AVAILABLE DATA:
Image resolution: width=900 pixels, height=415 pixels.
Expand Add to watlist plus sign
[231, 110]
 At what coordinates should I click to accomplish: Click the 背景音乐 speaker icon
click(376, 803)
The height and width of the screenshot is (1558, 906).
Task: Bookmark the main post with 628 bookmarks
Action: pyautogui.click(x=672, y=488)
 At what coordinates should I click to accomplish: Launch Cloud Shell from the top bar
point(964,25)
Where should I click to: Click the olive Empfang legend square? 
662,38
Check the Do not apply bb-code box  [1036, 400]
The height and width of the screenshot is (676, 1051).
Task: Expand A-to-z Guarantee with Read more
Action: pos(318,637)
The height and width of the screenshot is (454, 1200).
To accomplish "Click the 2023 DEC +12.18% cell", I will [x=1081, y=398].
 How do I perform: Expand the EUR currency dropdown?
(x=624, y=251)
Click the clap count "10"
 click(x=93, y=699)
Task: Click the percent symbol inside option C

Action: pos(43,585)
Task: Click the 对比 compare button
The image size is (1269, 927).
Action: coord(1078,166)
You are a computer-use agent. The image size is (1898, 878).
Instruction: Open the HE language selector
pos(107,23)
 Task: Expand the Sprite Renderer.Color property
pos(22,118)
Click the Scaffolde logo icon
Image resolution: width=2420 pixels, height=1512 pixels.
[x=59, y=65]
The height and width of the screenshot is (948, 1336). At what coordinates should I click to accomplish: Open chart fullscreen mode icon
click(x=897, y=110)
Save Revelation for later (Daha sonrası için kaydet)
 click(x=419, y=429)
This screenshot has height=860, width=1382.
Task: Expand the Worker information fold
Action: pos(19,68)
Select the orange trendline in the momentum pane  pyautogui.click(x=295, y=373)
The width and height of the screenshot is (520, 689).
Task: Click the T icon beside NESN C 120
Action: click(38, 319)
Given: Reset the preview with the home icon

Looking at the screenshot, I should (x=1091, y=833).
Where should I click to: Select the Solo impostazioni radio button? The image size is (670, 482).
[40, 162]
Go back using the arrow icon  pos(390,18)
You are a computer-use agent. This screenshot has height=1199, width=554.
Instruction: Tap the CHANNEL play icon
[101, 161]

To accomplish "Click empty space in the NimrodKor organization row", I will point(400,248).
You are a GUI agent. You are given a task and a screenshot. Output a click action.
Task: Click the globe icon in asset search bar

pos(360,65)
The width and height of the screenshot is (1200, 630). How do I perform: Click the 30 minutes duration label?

ASSIGNED TASK: Could the entire listing be reproduced without any alteration?

EXERCISE RESULT:
Image resolution: width=900 pixels, height=415 pixels.
Expand Add to watlist plus sign
[231, 110]
 At what coordinates should I click to accomplish: Click the 背景音乐 speaker icon
click(376, 803)
The height and width of the screenshot is (1558, 906).
Task: Bookmark the main post with 628 bookmarks
Action: pyautogui.click(x=672, y=488)
 At what coordinates should I click to accomplish: Launch Cloud Shell from the top bar
point(964,25)
Where should I click to: Click the olive Empfang legend square? 
662,38
Check the Do not apply bb-code box  [1036, 400]
The height and width of the screenshot is (676, 1051).
Task: Expand A-to-z Guarantee with Read more
Action: pos(318,637)
The height and width of the screenshot is (454, 1200).
To accomplish "Click the 2023 DEC +12.18% cell", I will [x=1081, y=398].
 How do I perform: Expand the EUR currency dropdown?
(x=624, y=251)
Click the clap count "10"
 click(x=93, y=699)
Task: Click the percent symbol inside option C

Action: pos(43,585)
Task: Click the 对比 compare button
The image size is (1269, 927).
Action: coord(1078,166)
You are a computer-use agent. The image size is (1898, 878).
Instruction: Open the HE language selector
pos(107,23)
 Task: Expand the Sprite Renderer.Color property
pos(22,118)
Click the Scaffolde logo icon
Image resolution: width=2420 pixels, height=1512 pixels.
[x=59, y=65]
The height and width of the screenshot is (948, 1336). At what coordinates should I click to accomplish: Open chart fullscreen mode icon
click(x=897, y=110)
Save Revelation for later (Daha sonrası için kaydet)
 click(x=419, y=429)
This screenshot has height=860, width=1382.
Task: Expand the Worker information fold
Action: pos(19,68)
Select the orange trendline in the momentum pane  pyautogui.click(x=295, y=373)
The width and height of the screenshot is (520, 689).
Task: Click the T icon beside NESN C 120
Action: click(38, 319)
Given: Reset the preview with the home icon

Looking at the screenshot, I should (x=1091, y=833).
Where should I click to: Select the Solo impostazioni radio button? The image size is (670, 482).
[40, 162]
Go back using the arrow icon  pos(390,18)
You are a computer-use agent. This screenshot has height=1199, width=554.
Instruction: Tap the CHANNEL play icon
[101, 161]

To accomplish "Click empty space in the NimrodKor organization row", I will point(400,248).
You are a GUI agent. You are given a task and a screenshot. Output a click action.
Task: Click the globe icon in asset search bar

pos(360,65)
The width and height of the screenshot is (1200, 630). How do I perform: Click the 30 minutes duration label?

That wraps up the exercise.